I've started to wonder if a Swift to JS compiler was feasible? Perhaps not to share the full code, but some generic common functions at least.
I found this transpiler online: SwiftJS. Sadly, this one doesn't really cut it.
The following code:
let a = [1, 2]
print(a.count)
returns Invalid Swift code
in the demo. Which doesn't instil confidence. Never mind the more intricate bits like optionals or function overloading.
I was wondering about starting a transpiler project, but then I realised there were many pitfalls. For instance this code:
var a = [1, 2]
var b = a
b.append(3)
should make a
equal to [1, 2]
and b
equal to [1, 2, 3]
. In JavaScript, both would be [1, 2, 3]
as they're passed by reference and not by value.
Would it be at all possible to write a proper transpiler?
A transpiler between any two turing complete languages is always possible. That doesn't mean it's easy, practical, or worthwhile.

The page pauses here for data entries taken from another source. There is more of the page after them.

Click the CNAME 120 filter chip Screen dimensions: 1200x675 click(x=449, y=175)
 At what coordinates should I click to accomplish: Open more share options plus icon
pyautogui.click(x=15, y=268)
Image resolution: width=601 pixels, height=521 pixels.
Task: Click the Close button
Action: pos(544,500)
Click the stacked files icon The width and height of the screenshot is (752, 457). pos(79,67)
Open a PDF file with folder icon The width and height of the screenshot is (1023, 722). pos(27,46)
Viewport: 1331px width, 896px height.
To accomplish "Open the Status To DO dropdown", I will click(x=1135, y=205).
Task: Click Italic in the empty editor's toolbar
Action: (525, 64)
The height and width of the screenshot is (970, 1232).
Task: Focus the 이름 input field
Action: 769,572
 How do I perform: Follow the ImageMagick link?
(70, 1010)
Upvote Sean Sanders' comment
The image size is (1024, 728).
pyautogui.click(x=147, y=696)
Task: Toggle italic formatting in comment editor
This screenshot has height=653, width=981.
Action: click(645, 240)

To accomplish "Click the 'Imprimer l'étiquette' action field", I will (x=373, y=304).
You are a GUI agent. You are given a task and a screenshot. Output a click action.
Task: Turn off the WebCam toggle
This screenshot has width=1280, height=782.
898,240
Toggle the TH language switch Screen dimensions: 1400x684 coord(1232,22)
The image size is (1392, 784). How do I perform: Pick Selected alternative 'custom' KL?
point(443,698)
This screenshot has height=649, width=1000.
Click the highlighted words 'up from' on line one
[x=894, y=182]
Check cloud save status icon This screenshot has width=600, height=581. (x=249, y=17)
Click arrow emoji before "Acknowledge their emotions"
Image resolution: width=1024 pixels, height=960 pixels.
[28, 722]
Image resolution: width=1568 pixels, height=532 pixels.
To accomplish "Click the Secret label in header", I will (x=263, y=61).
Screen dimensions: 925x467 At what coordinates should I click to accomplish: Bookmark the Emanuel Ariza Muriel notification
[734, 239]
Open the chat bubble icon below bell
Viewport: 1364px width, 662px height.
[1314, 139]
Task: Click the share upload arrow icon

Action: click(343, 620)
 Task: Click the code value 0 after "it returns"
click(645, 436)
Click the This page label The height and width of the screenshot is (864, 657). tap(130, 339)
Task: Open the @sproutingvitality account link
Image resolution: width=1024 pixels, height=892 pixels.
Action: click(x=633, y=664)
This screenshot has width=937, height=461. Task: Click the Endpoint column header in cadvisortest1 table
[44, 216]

At the bare minimum, you can guarantee that a Swift to JS transpilation is possible because you can compile the Swift to x64 machine code, and use a JS disassembler/decompiler to produce JS. However, the resulting code will be really shit JS.
To make a good conversion you need to account for all the intricate best practices of one language, and what their equivalents are in the other language. That's a huge undertaking, that must be done twice (one in each direction) for any two pairs of languages you'd like to transpile. There's a reason transpilers are so uncommon, and usually crap.